++++ Passage for review

This study has several important limitations. The NIS does not provide data on clinical variables which are known to predict outcome after ICH, including hemorrhage location, hemorrhage size, and severity [27]. Our finding that seizure patients were less likely to die in the hospital than those without seizures could indicate residual confounding from these important variables. In addition, information bias may be influencing our results. It is possible that subtle seizures are less likely to be diagnosed in patients with severe neurologic injury. Alternatively, patients with extremely severe hemorrhages may die or have care withdrawn before seizures are diagnosed. Finally, seizures may be associated with lobar hemorrhages, which, relative to deep/infratentorial hemorrhages, are less likely to result in a poor outcome [3, 22, 2628]. All of these scenarios would bias the results to make seizure appear protective. Unfortunately, we are unable to investigate these possibilities in this dataset. The NIS also does not provide data on drug administration so our analysis is unable to account for AED use. In addition, the NIS does not have a measure of functional outcome, so we are unable to assess the impact of seizures on long-term function among survivors. ICD codes to identify seizures have a high validity in administrative datasets; but, their performance when used as a secondary diagnosis after ICH is not known [16]. In addition, ICD9 coding of epilepsy subtypes is less accurate, precluding a detailed analysis of epilepsy subtypes.(Jette 2010) ICD9 identifying generalized status epilepticus reasonably well, with a positive predictive value of 83.9 % (ICD9 345.3) [16]. Previous work in the NIS using data from 1994 to 2002 found that status epilepticus was rare, occurring in 0.3 % of ICH cases, and it was not independently associated with in-hospital mortality. It was associated with pneumonia, mechanical ventilation and length of stay >7 days. Finally, because of the small number of subjects in some subgroups, the subgroup analysis treated the dataset as a large convenience sample and did not account for clustering within hospitals. As a result the reported confidence intervals may be artificially narrow. The point estimates should not be affected and our conclusion that seizures were not significantly associated with increased in-hospital mortality, would not change if the confidence intervals were widened.

++++++++

**Problem statement**
Write what comes next in the limitations passage on seizures and in-hospital death after intracerebral hemorrhage, starting after its final sentence.

++++ Data

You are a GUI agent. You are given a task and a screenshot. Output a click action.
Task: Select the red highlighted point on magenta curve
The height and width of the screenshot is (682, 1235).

++++++++

**Expected output**
Conclusions

In a large administrative database, seizure after ICH did not increase in-hospital mortality overall, or in pre-specified subgroups by patient age, length of stay, and surgical procedures. Larger, prospective studies are needed to definitively determine whether seizures, either clinical or electrographic, impact outcome and, if so, whether AEDs can modulate risk. Until such trials are complete, our finding supports the most recent guideline statement from the AHA that recommends against the routine use of prophylactic AED in patients with ICH, though clinical seizures should be treated appropriately.